Currently, the staging of colorectal neoplasms is based on the system established by the American Joint Committee on Cancer (AJCC). It considers the extent and size of the tumor, spread to lymph nodes, and spread to other contiguous or distant organs. In this sense, the stages of colon cancer are the following:
- Stage 0: This is known as carcinoma in situ and is one in which the cancer has not spread beyond the inner mucous layer of the colon.
- Stage 1: The tumor process has penetrated into the submucosal layer or the muscle layer. However, it has not spread to nearby lymph nodes or tissues.
- Stage 2: The cancer has spread to the outermost layers of the colon. If it spreads without penetrating, it is called stage IIA, while if it perforates the colonic wall, it is considered stage IIB. On the other hand, stage IIC is when the lesion is fixed and grows in the adjacent tissues.
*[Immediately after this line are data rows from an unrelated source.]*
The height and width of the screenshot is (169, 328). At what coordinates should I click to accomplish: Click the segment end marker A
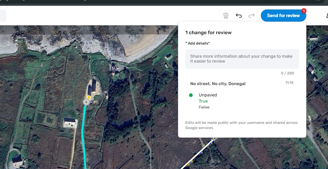click(x=86, y=102)
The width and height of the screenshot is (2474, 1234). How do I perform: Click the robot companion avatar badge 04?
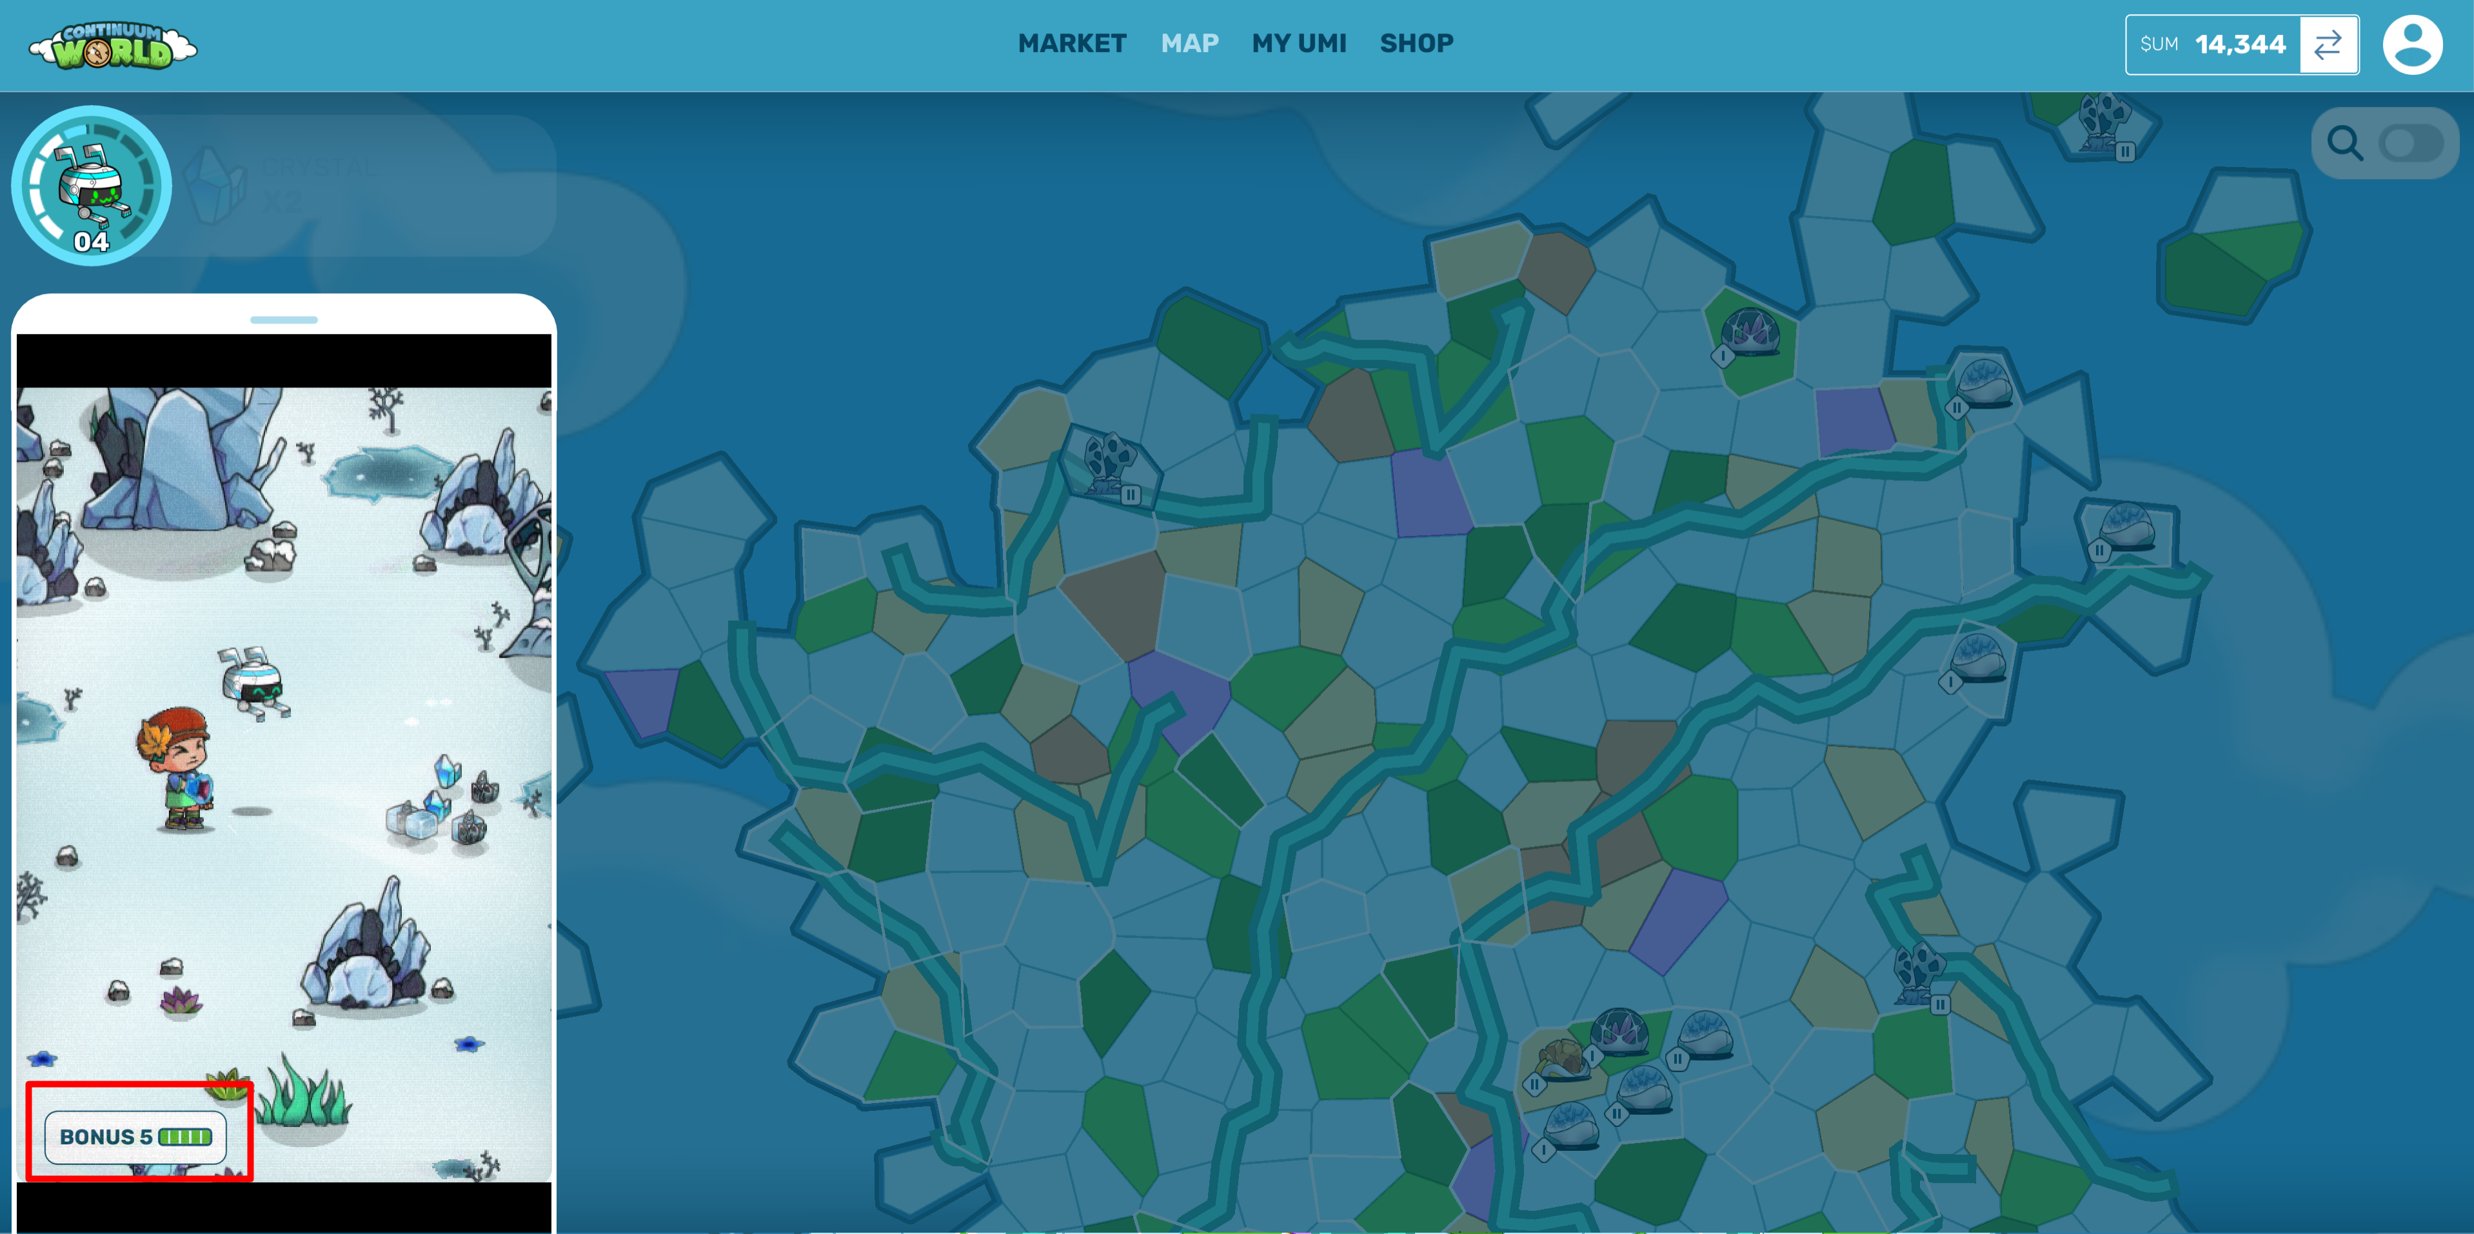(91, 186)
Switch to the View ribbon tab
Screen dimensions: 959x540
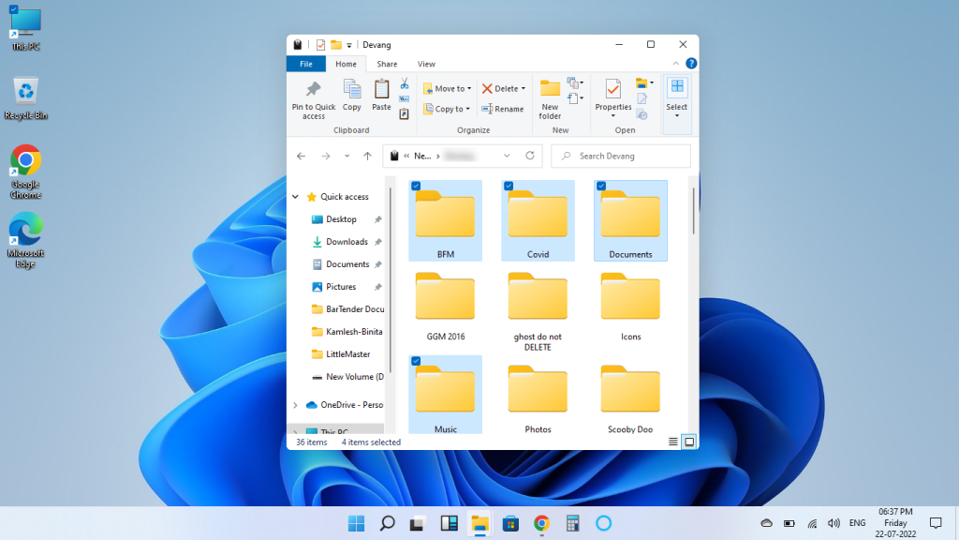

- Stage 3: Defined by the involvement of 1 to 7 lymph nodes contiguous to the affected tissue. In stage IIIA there is penetration of the submucosa and the muscle layer. On the other hand, stage IIIB is described by proliferation towards the outer layer, with or without penetration of the peritoneum, and stage IIIC is the result of growth in adjacent organs.
- Stage 4: The neoplastic lesion has spread to distant organs such as the liver and lung.
The clinical manifestations of colon cancer, such as rectal bleeding, urgency, and changes in bowel habits can be caused by multiple diseases. For this reason, the treating physician must perform a correct examination supported by laboratory and imaging tests to rule out other conditions. Some of the differential diagnoses of colon cancer are as follows:
- Inflammatory bowel disease
- Irritable bowel syndrome
- Infectious colitis
Early cancer diagnosis increases survival rate
Colorectal neoplasms are common diseases in men over 50 years of age. However, the diagnosis of colon cancer in the early stages offers quite high expectations for a cure. In this sense, it’s recommended to carry out annual medical follow-up tests in people over 45 years of age, especially in those with risk factors.
Similarly, if you have abnormal bowel symptoms, bloody bowel movements, and fatigue, do not hesitate to seek medical attention as soon as possible. Specialist doctors are trained to take care of your condition and provide you with the best treatment options.